Egypt/France | French | Poetry (excerpts)
February, 2016Andrée Chedid's Textes pour la terre aimée (Texts for the beloved earth) was originally published in 1955 by les éditions Guy Lévis Mano (GLM). Lévis Mano was a French typographer, editor, translator, and poet who spent five years imprisoned during World War II. Upon Lévis' return to Paris in 1945, GLM published such luminaries as René Char, Paul Éluard, Henri Michaux, and Jacques Prévert. In 1987, Textes pour la terre aimée was republished by Flammarion as part of a collection titled Textes pour un poème: 1949-1970. Chedid dedicated the volume to Lévis Mano, "mains et voix de la poésie" (hands and voice of poetry).
Writing about the process of bringing "ces textes lointains" (these distant texts) to new life in the latter half of the twentieth century, Chedid posed a series of questions in the introduction to the Flammarion collection: "Pourquoi tous ces textes, forgés à prix d'anxiété et de plaisirs? Ces textes qui charrient peines et joies, ruines et clartés, qui apaisent parfois, interrogent le plus souvent....Pourquoi toute cette chasse aux mots, ce besoin de rapprocher le poème—à travers défrichements, confrontations, emboîtements inattendus, alliances qui surprennent—d'une émotion, d'un bouleversement intime, d'un cri du dedans, d'un chant indicible? Et pourquoi s'acheminer vers un espace qui n'aura jamais lieu?" (Why all these texts, forged at the price of anxiety and pleasure? These texts that carry pain and joy, ruins and clarity, that sometimes soothe, more often ask questions....Why all this hunting after words, the need to bring the poem closer—through clearings, confrontations, unexpected articulations, alliances that surprise—towards an emotion, an intimate dislocation, a cry from within, an unutterable song? And why move toward a place that never had location?)

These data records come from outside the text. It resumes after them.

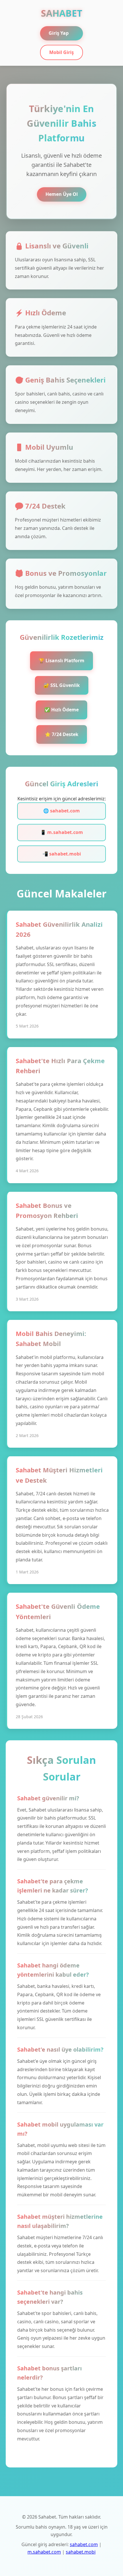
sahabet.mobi (81, 2552)
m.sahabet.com (44, 2552)
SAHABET (61, 13)
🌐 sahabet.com (61, 811)
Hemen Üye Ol (61, 194)
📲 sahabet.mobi (61, 854)
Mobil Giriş (61, 52)
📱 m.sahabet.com (61, 832)
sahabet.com (84, 2544)
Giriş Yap (59, 33)
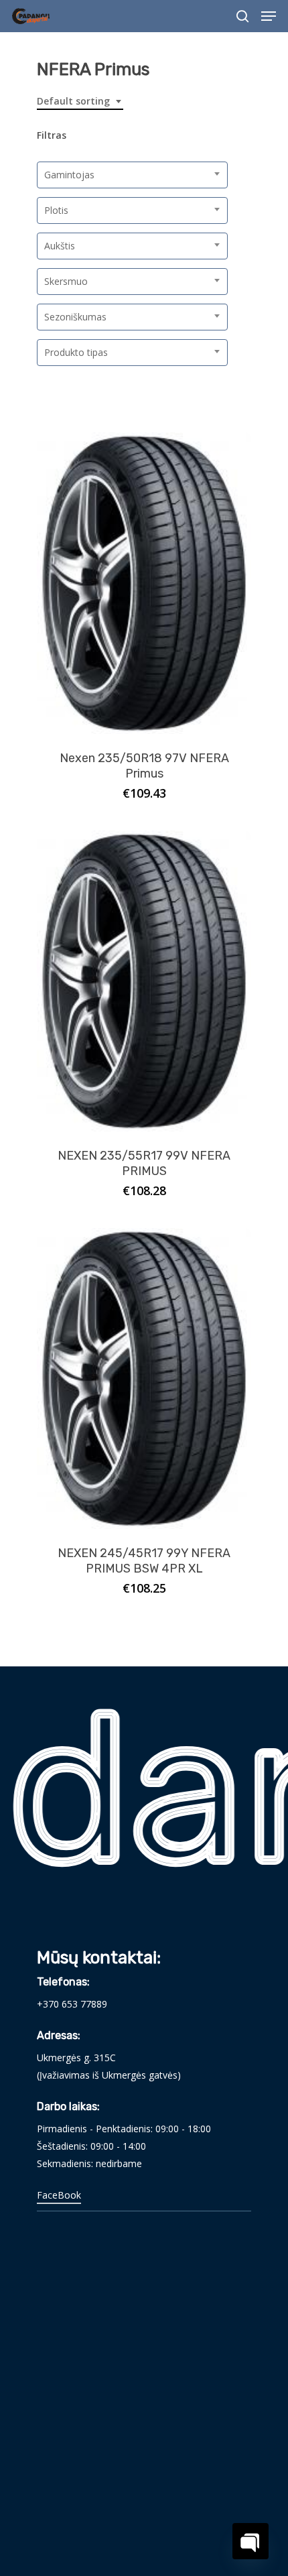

Never one to leave her reader in the dark without a companion, Chedid also offered a response that, almost thirty years later, continues to reach out a hand: "En réalité, je ne cherche pas d'épilogue, ni de jardin perdu; seule la poursuite me mène....Ainsi, chaque poème achevé continue de m'apparaître comme un caillou dans la forêt insondable, comme un anneau dans la chaîne qui me relie à tous les vivants." (In truth, I don't seek an epilogue, nor a lost garden; only the pursuit leads me....Such does each completed poem continue to appear for me as a pebble in an unfathomable forest, as a link in the chain that connects me to all the living.)